• **EXERCISE DESCRIPTION**
What you write must be the lines from the one holding "Click the Save up to 20% with yearly link" through the final line of the records below, reproduced exactly, minus the pictures.

MATERIAL SUPPLIED below:

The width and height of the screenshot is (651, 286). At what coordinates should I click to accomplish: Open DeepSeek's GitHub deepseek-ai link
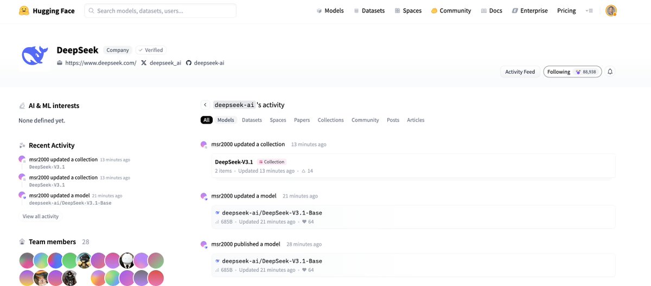point(205,63)
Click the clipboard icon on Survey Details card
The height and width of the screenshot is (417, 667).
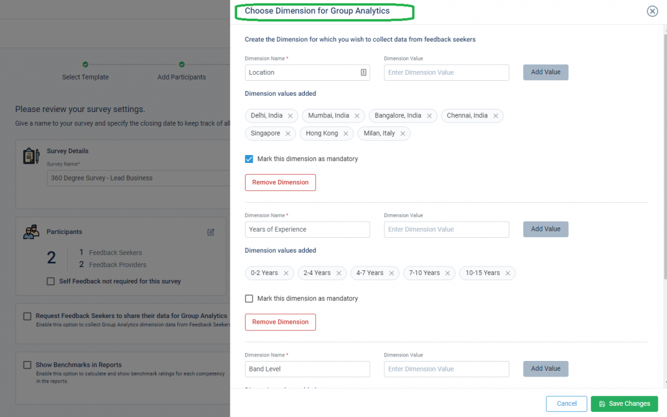31,155
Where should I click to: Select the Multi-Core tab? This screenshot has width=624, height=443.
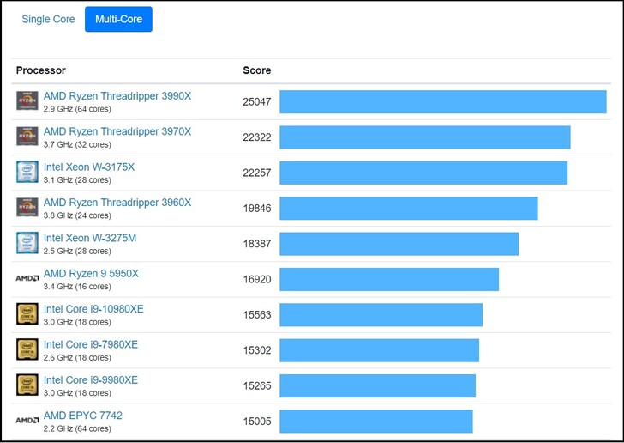coord(118,19)
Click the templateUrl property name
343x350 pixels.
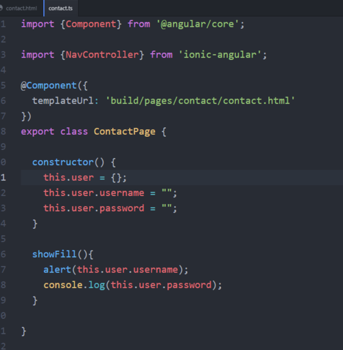pos(63,100)
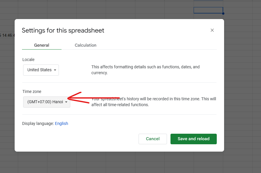
Task: Click Save and reload
Action: click(193, 139)
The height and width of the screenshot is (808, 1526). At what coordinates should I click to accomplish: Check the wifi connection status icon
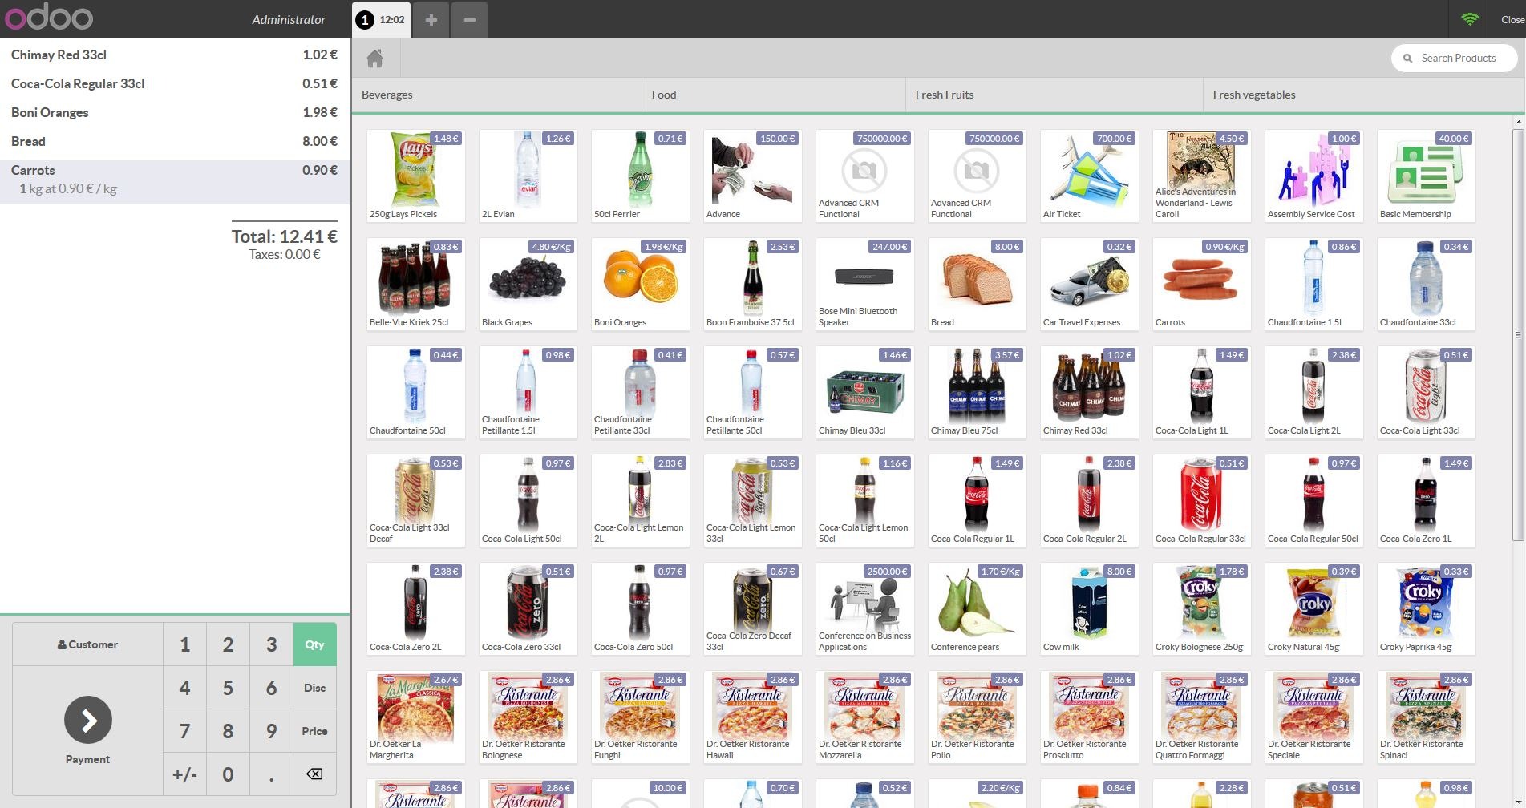click(1469, 19)
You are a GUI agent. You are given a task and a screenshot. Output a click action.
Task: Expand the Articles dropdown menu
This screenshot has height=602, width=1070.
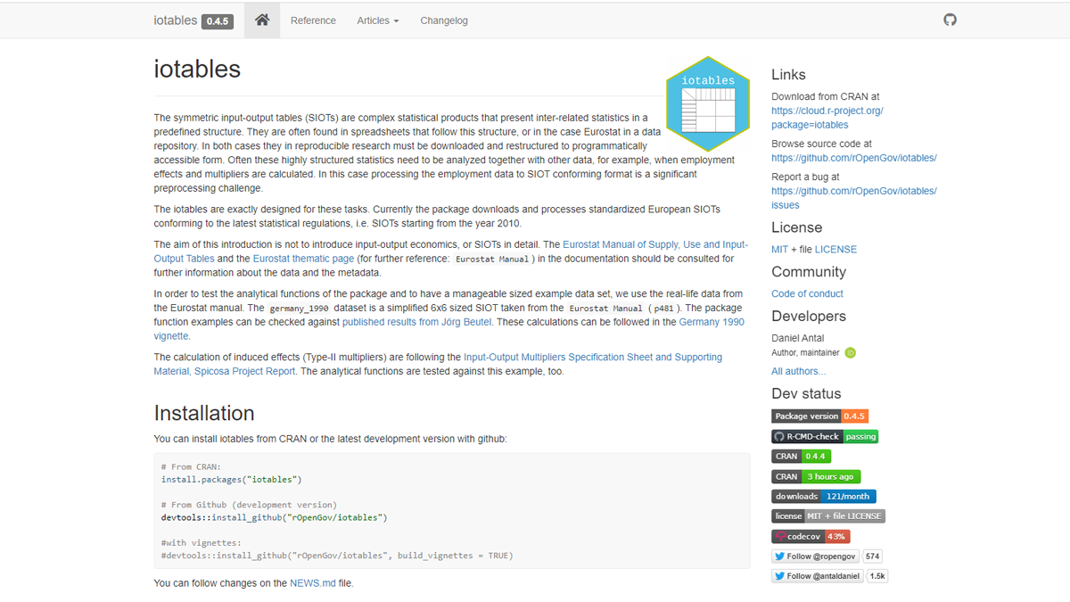(377, 21)
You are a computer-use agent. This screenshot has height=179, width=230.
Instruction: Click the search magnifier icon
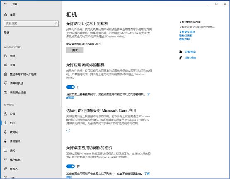56,24
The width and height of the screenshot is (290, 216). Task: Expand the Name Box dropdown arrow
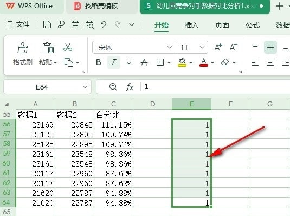(x=85, y=87)
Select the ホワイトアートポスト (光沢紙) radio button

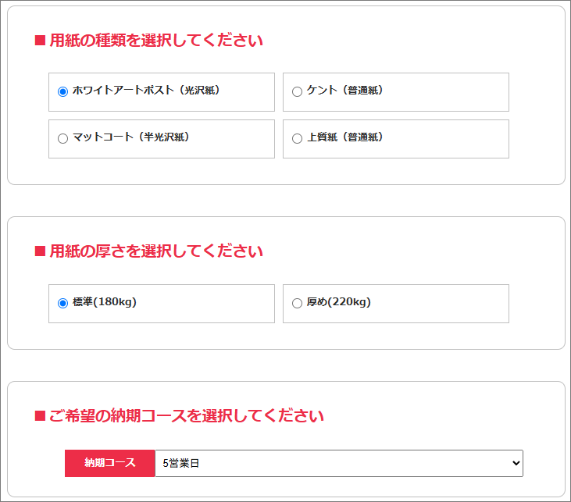pyautogui.click(x=62, y=91)
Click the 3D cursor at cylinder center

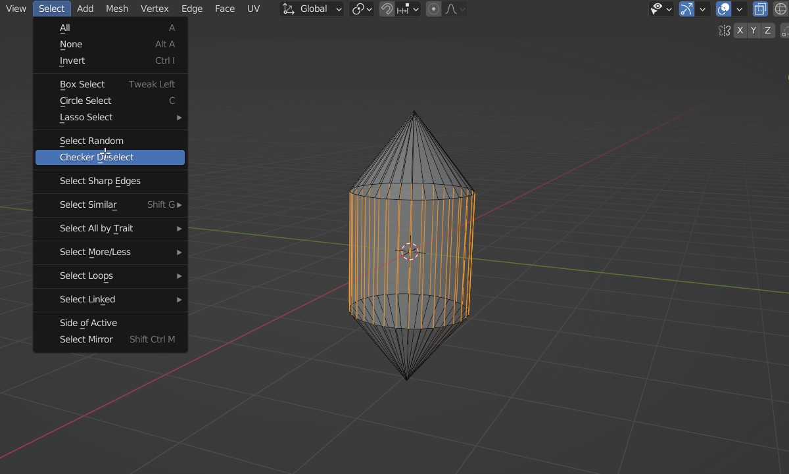[410, 251]
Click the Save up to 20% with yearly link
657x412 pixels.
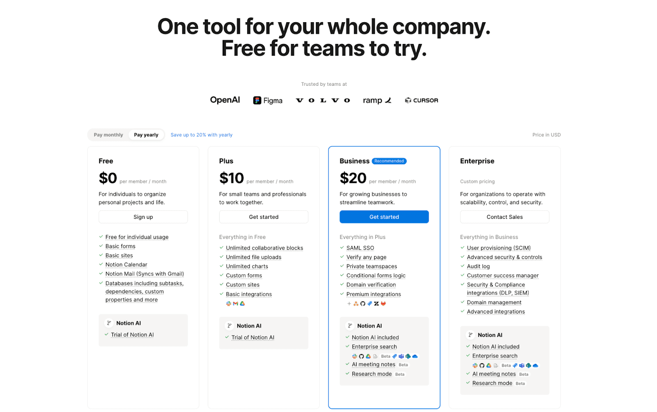point(201,135)
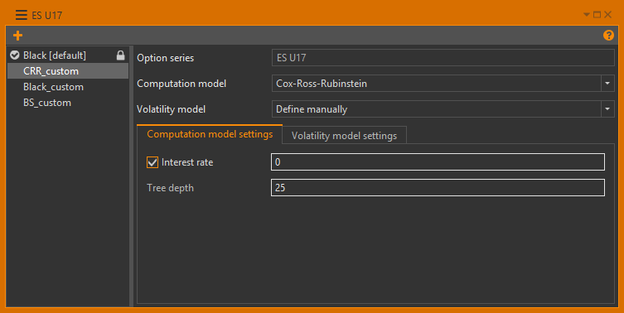Image resolution: width=624 pixels, height=313 pixels.
Task: Maximize the ES U17 window
Action: 597,15
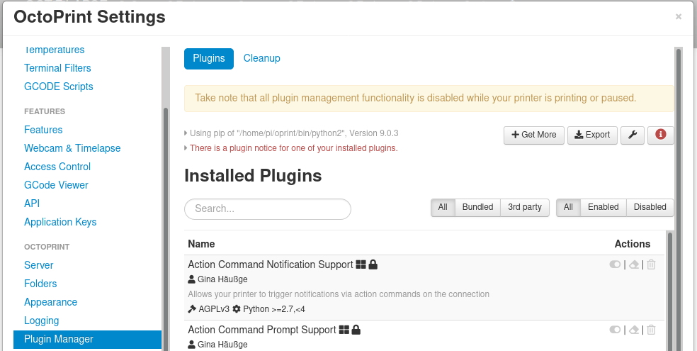Open plugin manager wrench settings
The height and width of the screenshot is (351, 697).
pyautogui.click(x=633, y=135)

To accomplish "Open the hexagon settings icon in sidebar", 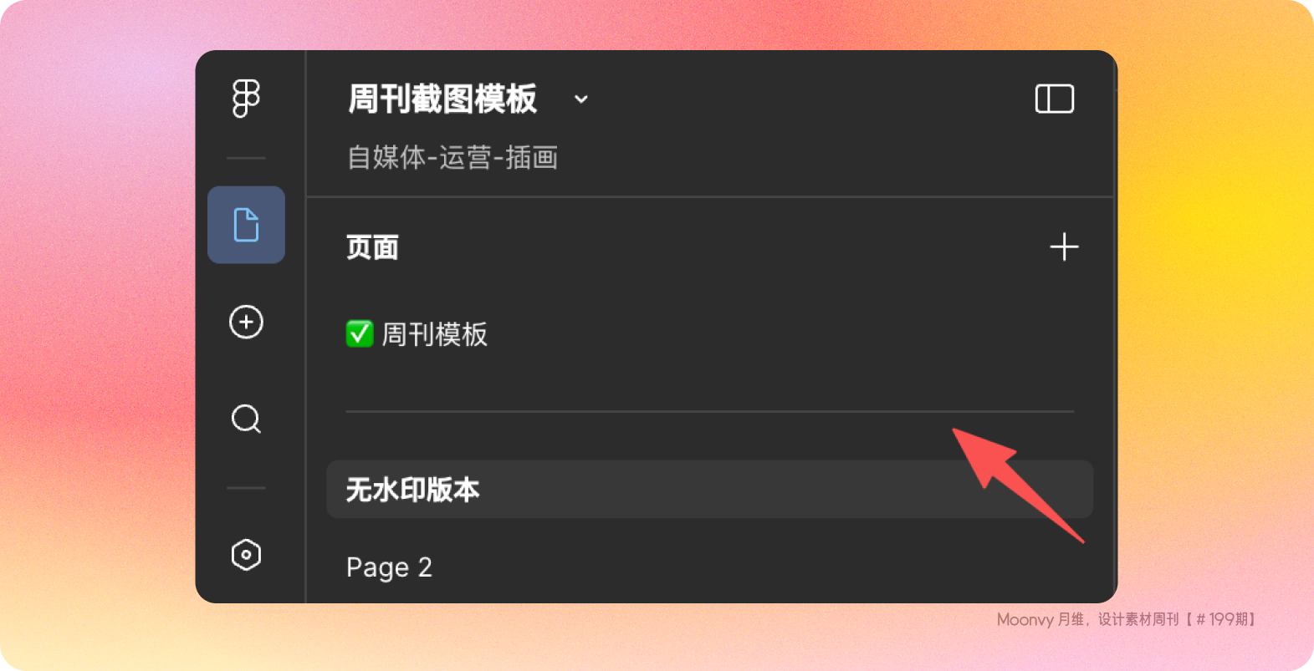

End of MATERIAL SUPPLIED.

• **SOLUTION**
Click the Save up to 20% with yearly link
657x412 pixels.
point(201,135)
Image resolution: width=624 pixels, height=313 pixels.
Task: Maximize the ES U17 window
Action: 597,15
Open plugin manager wrench settings
The height and width of the screenshot is (351, 697).
pyautogui.click(x=633, y=135)

To accomplish "Open the hexagon settings icon in sidebar", 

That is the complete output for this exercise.